Gosto de ir ao teatro para tirar férias do meu próprio enredo. Sou do tipo que ri alto ou chora compulsivamente, protegida pelo escuro da plateia. Enquanto os atores estão em cena, deixo minha vida de lado e entro na trama. Desapareço por alguns instantes, junto com a minha realidade. Assistir a uma peça é um exercício de entrega, um recurso para não deixar a vida cair no automático.
Quando o espetáculo termina, entro em cena com o resto da plateia. A hora do aplauso é a deixa para o público, o momento em que expresso o quanto fui tocada pela verdade da história, como sofri e me apaixonei junto com os personagens. Celebro ali não o fim, mas o acontecimento. Rendo minhas homenagens a quem se expôs e sustentou o papel até o final. Confesso o que me arrebatou. Aplaudo para estender meu alumbramento, para que o sentimento não me escape. Preencher o teatro com o barulho das palmas é a esperança de eternizar o que me atravessa.
Num momento raro de presença, o diálogo entre público e palco opera a mágica de fazer o tempo parar. E fazer o tempo parar é um gesto cada vez mais raro.

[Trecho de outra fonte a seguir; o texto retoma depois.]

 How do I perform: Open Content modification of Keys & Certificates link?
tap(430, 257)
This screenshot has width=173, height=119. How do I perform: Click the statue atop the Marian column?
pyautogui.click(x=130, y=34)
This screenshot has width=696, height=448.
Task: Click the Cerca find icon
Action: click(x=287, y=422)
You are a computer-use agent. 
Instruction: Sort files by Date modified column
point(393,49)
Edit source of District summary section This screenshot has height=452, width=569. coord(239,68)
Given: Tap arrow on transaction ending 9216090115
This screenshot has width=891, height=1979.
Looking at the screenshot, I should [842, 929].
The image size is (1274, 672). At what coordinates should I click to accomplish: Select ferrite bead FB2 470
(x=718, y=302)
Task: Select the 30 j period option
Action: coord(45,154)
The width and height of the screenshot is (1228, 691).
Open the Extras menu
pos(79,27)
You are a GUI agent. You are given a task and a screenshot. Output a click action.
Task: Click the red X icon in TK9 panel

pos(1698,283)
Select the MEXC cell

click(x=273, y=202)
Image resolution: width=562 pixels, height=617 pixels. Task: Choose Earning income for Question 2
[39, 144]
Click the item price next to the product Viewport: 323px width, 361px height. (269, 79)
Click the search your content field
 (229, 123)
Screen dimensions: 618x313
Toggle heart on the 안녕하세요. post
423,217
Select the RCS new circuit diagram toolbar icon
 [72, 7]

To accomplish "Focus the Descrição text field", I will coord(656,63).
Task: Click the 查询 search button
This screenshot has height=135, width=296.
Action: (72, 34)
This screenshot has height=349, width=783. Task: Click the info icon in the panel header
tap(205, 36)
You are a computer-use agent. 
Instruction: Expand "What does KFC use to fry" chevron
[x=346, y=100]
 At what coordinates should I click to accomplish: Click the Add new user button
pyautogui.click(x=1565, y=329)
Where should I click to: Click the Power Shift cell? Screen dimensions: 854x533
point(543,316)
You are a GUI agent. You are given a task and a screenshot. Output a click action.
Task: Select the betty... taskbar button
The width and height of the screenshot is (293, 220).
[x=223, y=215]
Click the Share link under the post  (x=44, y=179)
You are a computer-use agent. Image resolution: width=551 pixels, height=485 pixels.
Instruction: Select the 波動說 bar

Numa sociedade em que tudo é acelerado, a virada do calendário parece ainda mais apressada. Uma correria que vem de fora cobra de nós o próximo ato, o próximo plano, a próxima versão de nós mesmos. Fazemos listas, metas, promessas — como se o que passou tivesse sido apenas um ensaio geral.
A ideia de recomeçar é tão atraente quanto enganosa. A cultura do descartável convida a eliminar e esquecer o que foi vivido, como quem joga fora uma folha de rascunho sem valor. A ideia é de ruptura, não de construção. Uma crença infantil de que tudo vai ser diferente porque será inédito.
Fascinados por datas e limites imaginários, romantizamos os começos e demonizamos os fins. Apressamo-nos em desistir do que estava em curso em nome do que está prestes a começar. Como se um estivesse desconectado do outro. Como se o valor morasse sempre no que ainda não chegou, nunca no que nos sustentou até aqui. Como se as falhas do ano passado fossem provas de incompetência, e não da vida acontecendo.
Há um drama nos desfechos que faz a vida parecer mesmo um espetáculo. Mas, se a ideia é trazer para a realidade a magia da ficção, deveríamos começar pelos aplausos. Dedicar um tempo para sentir, sem anestesia. Reverenciar, agradecer, celebrar o que passou — antes de abrir novamente as cortinas.
Nenhum novo ato começa do nada. Ele nasce do palco que já foi pisado. O que ficou não é entulho, é fundamento. Segue conosco no que nos lapidou e transformou.
O gesto de grudar os olhos na tela do celular tem o mesmo sentido — e o mesmo perigo. O novo que está na tela parece mais precioso do que a vida que acontece do lado de cá. Cabe a cada um traçar o limite entre a vida de verdade e a imagem idealizada. Entre a imperfeição do que passou e a idealização do que ainda não aconteceu.